Days went by. For weeks, I woke up involuntarily at 3am everyday, unable to go back to sleep. I was utterly disappointed with myself for having spent yet another evening without any action, and went through the day groggily. I couldn’t even bring myself to respond to messages because I wanted my next post or email to be about the blog, and that added to my guilt.
Then it occurred to me that, in a meta way, this internal debate could be the topic of my first post. Exposing my weaknesses is one way I can be genuine in my writing.

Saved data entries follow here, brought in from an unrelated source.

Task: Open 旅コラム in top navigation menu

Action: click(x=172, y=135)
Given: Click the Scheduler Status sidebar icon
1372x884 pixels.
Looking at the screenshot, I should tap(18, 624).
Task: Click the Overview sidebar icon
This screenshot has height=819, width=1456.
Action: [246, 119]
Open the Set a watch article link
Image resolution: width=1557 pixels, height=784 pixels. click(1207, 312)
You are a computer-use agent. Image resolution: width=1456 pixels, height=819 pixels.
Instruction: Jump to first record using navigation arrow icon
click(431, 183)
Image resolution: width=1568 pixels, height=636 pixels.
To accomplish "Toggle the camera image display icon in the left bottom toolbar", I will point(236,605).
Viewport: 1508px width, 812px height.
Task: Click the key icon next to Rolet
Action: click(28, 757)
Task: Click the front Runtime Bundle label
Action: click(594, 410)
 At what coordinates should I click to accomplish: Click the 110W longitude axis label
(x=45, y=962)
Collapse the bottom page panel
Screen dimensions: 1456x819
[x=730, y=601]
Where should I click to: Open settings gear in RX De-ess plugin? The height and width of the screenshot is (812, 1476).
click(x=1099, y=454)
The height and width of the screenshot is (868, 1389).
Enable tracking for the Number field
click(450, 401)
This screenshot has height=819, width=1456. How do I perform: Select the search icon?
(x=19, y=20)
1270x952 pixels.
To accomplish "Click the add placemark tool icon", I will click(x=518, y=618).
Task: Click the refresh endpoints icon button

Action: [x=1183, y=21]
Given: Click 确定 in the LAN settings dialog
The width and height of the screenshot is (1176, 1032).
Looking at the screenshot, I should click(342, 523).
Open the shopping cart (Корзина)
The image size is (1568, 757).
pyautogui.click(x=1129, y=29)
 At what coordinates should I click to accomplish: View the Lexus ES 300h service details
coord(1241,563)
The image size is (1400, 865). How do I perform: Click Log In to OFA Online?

Vincent van Gogh apparently wrote about how scary the blank canvas is. It’s still true–that blinking cursor on a blank page is one of the scariest things around. But things have become so much easier since van Gogh’s time. We can easily edit on a screen–in the case of a blog, even after publishing! The title of this blog is an ode to the “blank slate” (without its philosophical connotations) that would hopefully become a place for clean, efficient writing (“sarasara” in Japanese).
No one might read this entire post, but writing about it has, as always, helped me. While January is gone, I am relieved to finally publish this in early February, and hope to embark on a journey full of adventure.